(Records for processing)
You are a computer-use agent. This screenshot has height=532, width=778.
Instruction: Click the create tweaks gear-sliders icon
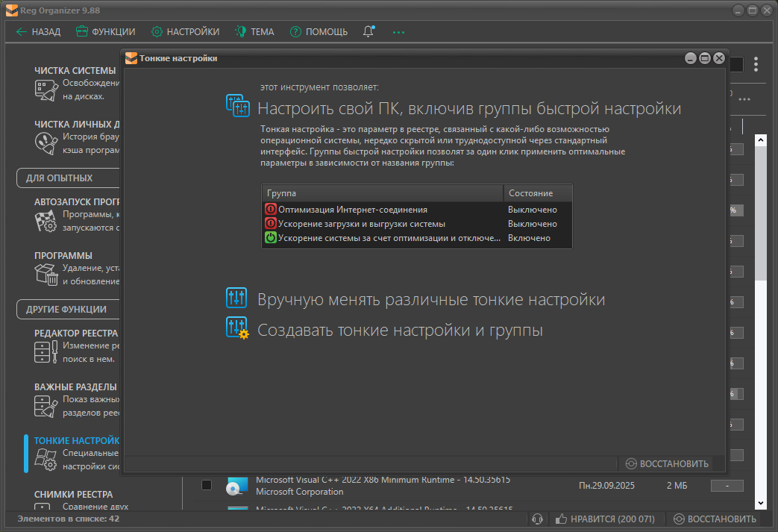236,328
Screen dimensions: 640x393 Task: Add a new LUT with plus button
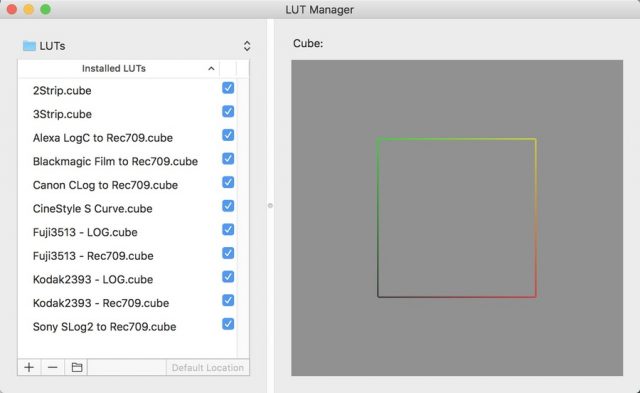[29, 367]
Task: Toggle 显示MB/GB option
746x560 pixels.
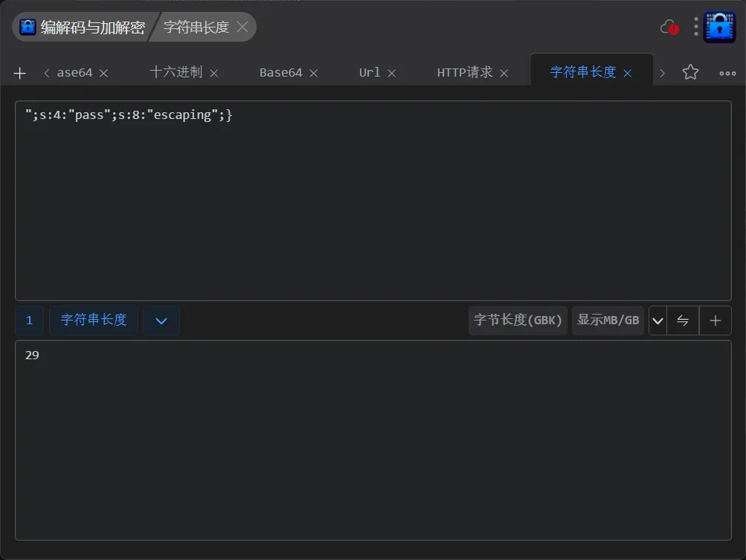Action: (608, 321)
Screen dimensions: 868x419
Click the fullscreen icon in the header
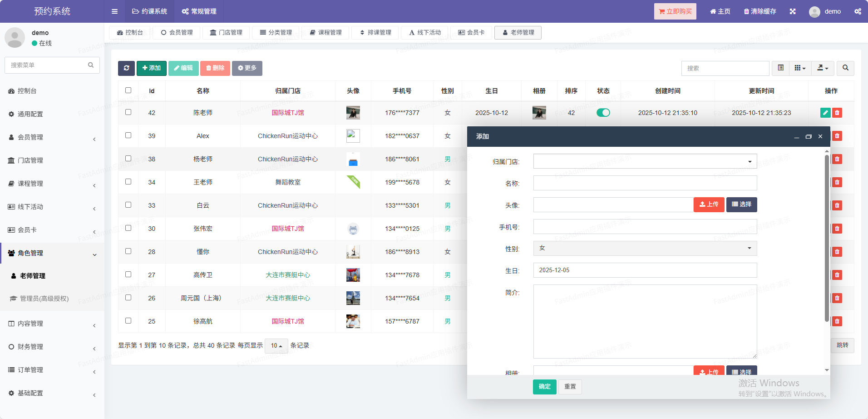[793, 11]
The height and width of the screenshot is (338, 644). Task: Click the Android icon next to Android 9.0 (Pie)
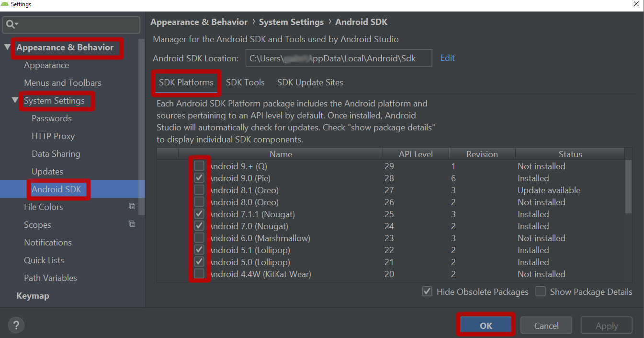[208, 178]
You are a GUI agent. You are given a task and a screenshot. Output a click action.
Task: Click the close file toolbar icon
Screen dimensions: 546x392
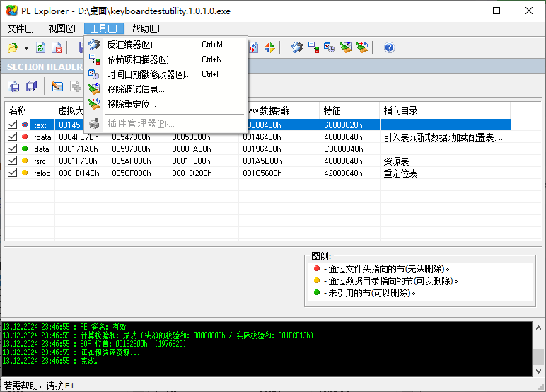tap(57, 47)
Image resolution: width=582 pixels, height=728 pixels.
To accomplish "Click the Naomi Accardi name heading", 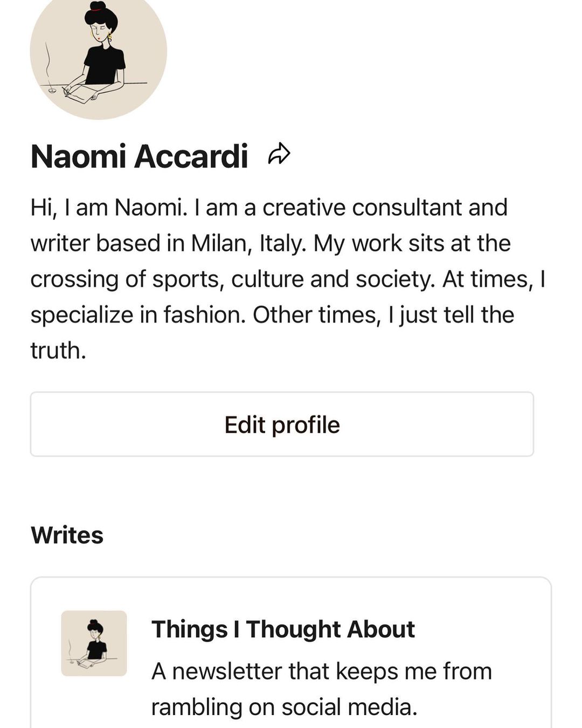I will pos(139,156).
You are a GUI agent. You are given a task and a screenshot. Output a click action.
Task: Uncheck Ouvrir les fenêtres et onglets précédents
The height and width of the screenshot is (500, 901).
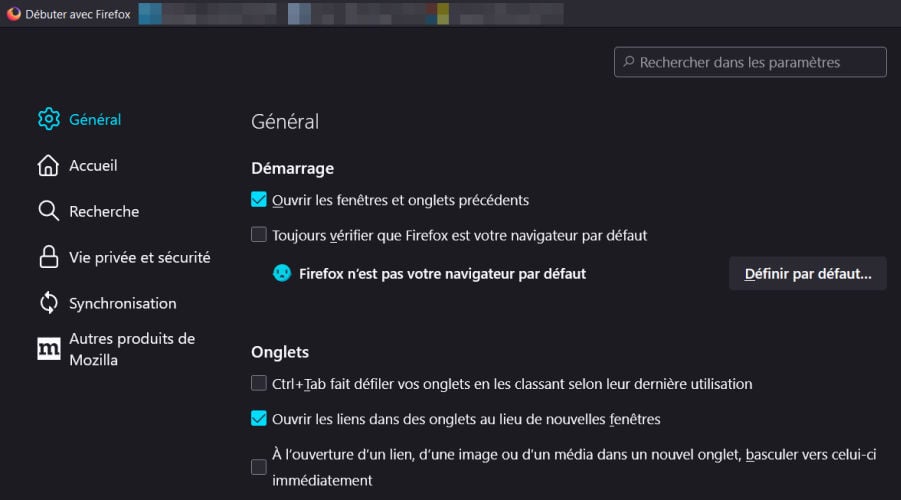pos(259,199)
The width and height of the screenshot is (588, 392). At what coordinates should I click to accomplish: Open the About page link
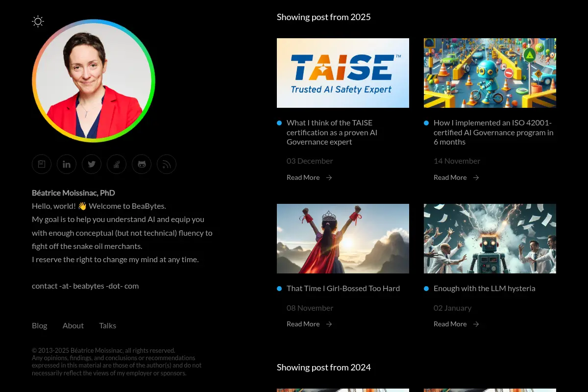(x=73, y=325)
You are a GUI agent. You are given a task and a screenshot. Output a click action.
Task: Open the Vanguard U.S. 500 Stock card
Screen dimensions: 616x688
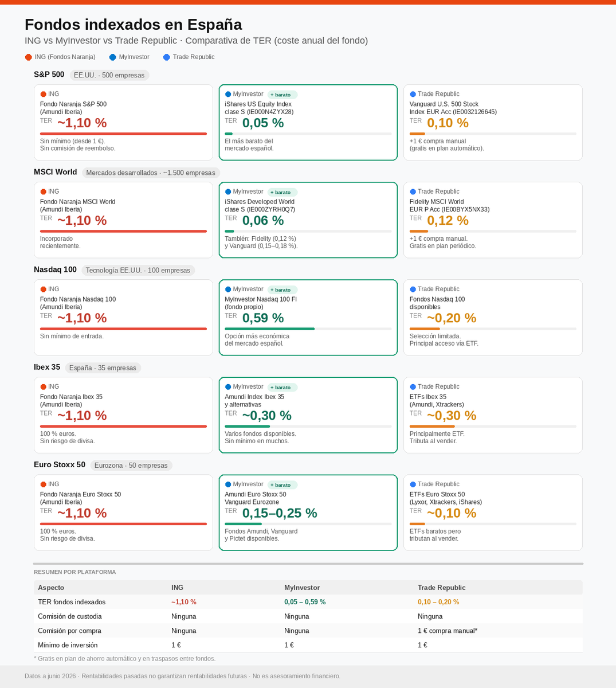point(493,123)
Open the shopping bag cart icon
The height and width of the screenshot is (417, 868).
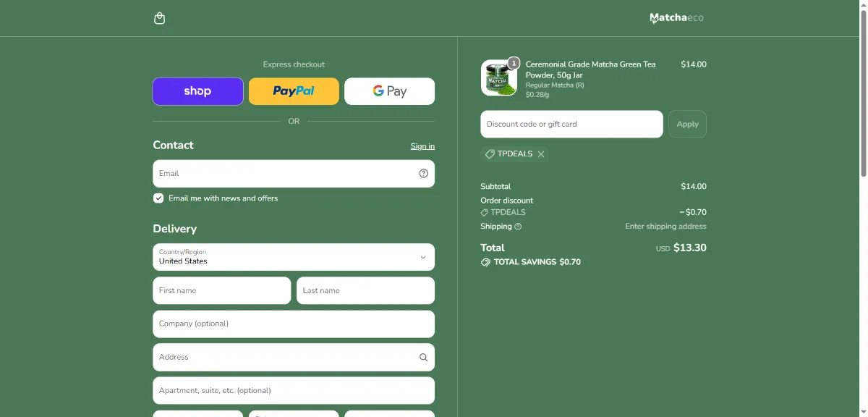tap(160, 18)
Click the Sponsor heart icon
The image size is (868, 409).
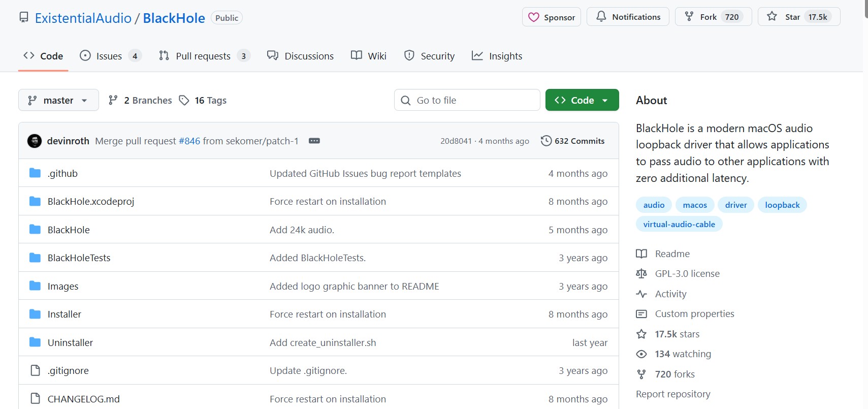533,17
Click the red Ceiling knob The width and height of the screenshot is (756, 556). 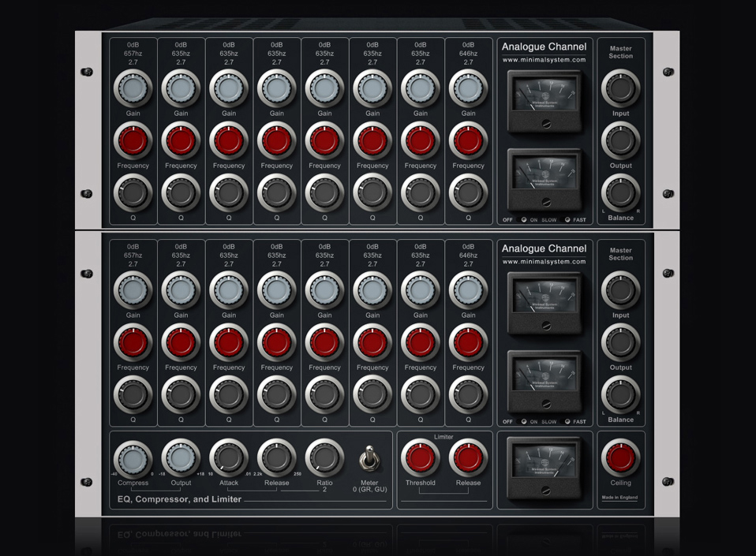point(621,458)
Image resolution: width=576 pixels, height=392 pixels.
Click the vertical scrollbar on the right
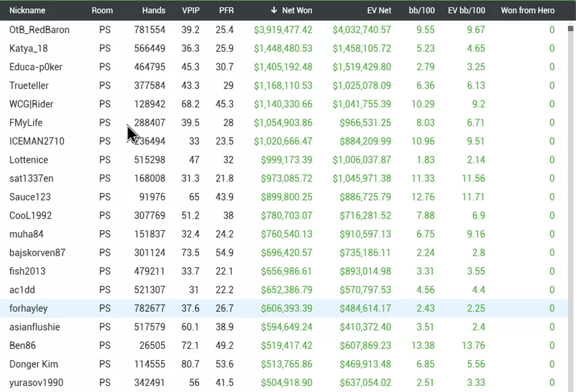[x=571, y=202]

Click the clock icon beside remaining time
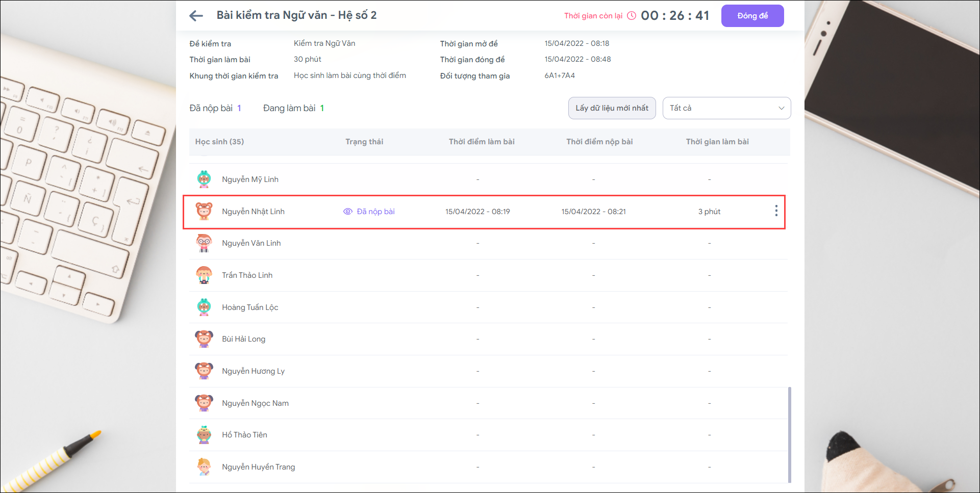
(End Records for processing)
What is being asked
Your task is to repeat exactly the lines from the beginning of the data to the line that contains "Image resolution: width=582", both ends included, leaving out pictures.

Task solution
You are a computer-use agent. This screenshot has height=532, width=778.
Instruction: Click the create tweaks gear-sliders icon
236,328
Screen dimensions: 640x393 Task: Add a new LUT with plus button
[29, 367]
Task: Toggle 显示MB/GB option
746x560 pixels.
Action: (608, 321)
Screen dimensions: 868x419
Click the fullscreen icon in the header
[793, 11]
The height and width of the screenshot is (338, 644). Task: Click the Android icon next to Android 9.0 (Pie)
[208, 178]
You are a GUI agent. You are given a task and a screenshot. Output a click action.
Task: Click the close file toolbar icon
Screen dimensions: 546x392
tap(57, 47)
Image resolution: width=582 pixels, height=728 pixels.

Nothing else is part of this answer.